Kutipan Teks:
Di Indonesia, para umat beragama bisa hidup secara
berdampingan satu sama lain karena salah satu faktor utama yaitu adanya
kesamaan pandangan bahwa semua pemeluk agama mempunyai kedudukan atau posisi
yang sama di mata hukum negara. Masing-masing pemeluk agama memiliki kebebasan
dalam mengimani dan menjalankan setiap perintah agama atau ajaran dari kitab
sucinya. Secara tidak langsung, kondisi tersebut telah menempatkan seluruh ajaran
agama termasuk kitab sucinya pada tingkatan yang sejajar atau setara. Hal ini
tentunya bertentangan dengan posisi iman Kristen yang pada umumnya secara
fundamental mempercayai bahwa Alkitab adalah Firman Allah satu-satunya, yang
memiliki otoritas tertinggi dalam setiap aspek kehidupan manusia, dan oleh
karena itu, Alkitab tidak dapat disetarakan dengan kitab suci dari berbagai
agama lainnya. Ironisnya, sampai saat ini masih ada sebagian dari umat Kristen
yang mempunyai pandangan bahwa ajaran dari setiap agama pada prinsipnya sama, sehingga
mereka percaya bahwa semua orang, apa pun kepercayaannya, bisa masuk ke surga
setelah meninggal dunia asalkan mereka melakukan perbuatan yang baik selama
hidup di dunia ini. Dengan demikian, mereka menolak otoritas Alkitab yang
mengajarkan bahwa hanya iman kepada Tuhan Yesus, sang Juru Selamat dunia, yang
dapat membawa manusia menuju keselamatan dan kehidupan kekal di surga.

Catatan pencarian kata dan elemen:

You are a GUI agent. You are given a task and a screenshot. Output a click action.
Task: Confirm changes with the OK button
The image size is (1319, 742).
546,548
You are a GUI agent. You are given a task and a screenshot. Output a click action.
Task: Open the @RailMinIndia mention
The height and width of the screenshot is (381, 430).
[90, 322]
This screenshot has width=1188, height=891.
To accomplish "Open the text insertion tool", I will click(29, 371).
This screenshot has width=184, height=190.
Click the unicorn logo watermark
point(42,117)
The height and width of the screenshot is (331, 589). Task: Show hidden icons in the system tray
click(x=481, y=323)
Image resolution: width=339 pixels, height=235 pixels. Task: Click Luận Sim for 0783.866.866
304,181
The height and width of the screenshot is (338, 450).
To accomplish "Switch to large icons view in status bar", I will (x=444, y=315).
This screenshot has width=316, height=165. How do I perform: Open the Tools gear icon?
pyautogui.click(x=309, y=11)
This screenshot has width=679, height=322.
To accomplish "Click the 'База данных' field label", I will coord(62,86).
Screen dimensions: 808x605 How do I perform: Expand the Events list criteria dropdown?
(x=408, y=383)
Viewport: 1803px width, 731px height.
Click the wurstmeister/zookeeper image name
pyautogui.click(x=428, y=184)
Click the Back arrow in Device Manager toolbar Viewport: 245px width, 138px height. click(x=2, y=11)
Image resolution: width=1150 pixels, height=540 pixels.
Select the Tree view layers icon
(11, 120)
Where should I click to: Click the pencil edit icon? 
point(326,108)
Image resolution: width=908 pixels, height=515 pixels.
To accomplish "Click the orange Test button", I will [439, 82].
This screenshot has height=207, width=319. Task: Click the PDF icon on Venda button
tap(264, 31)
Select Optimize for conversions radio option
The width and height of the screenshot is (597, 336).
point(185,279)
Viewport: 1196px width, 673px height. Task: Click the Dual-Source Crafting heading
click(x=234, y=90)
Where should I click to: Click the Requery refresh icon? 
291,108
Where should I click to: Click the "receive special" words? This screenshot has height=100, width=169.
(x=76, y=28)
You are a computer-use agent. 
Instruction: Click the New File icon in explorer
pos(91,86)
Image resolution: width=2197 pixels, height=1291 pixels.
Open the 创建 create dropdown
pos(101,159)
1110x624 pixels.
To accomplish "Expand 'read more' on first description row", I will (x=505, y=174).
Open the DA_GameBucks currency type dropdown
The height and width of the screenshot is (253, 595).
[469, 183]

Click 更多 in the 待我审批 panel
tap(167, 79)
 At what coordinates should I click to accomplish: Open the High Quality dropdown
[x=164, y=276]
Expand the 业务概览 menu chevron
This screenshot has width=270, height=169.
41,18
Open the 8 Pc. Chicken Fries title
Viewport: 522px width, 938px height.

Tugas yang Dikerjakan:
[1] Menurut kutipan teks, apa salah satu faktor utama yang membuat umat beragama di Indonesia bisa hidup berdampingan?
[2] Apa saja pernyataan tentang Alkitab yang menurut kutipan teks termasuk dalam posisi iman Kristen?

Hasil Tiap Tugas:
[1] Adanya kesamaan pandangan bahwa semua pemeluk agama mempunyai kedudukan atau posisi yang sama di mata hukum negara.

[2]
- Alkitab adalah Firman Allah satu-satunya.
- Alkitab memiliki otoritas tertinggi dalam setiap aspek kehidupan manusia.
- Alkitab tidak dapat disetarakan dengan kitab suci dari berbagai agama lainnya.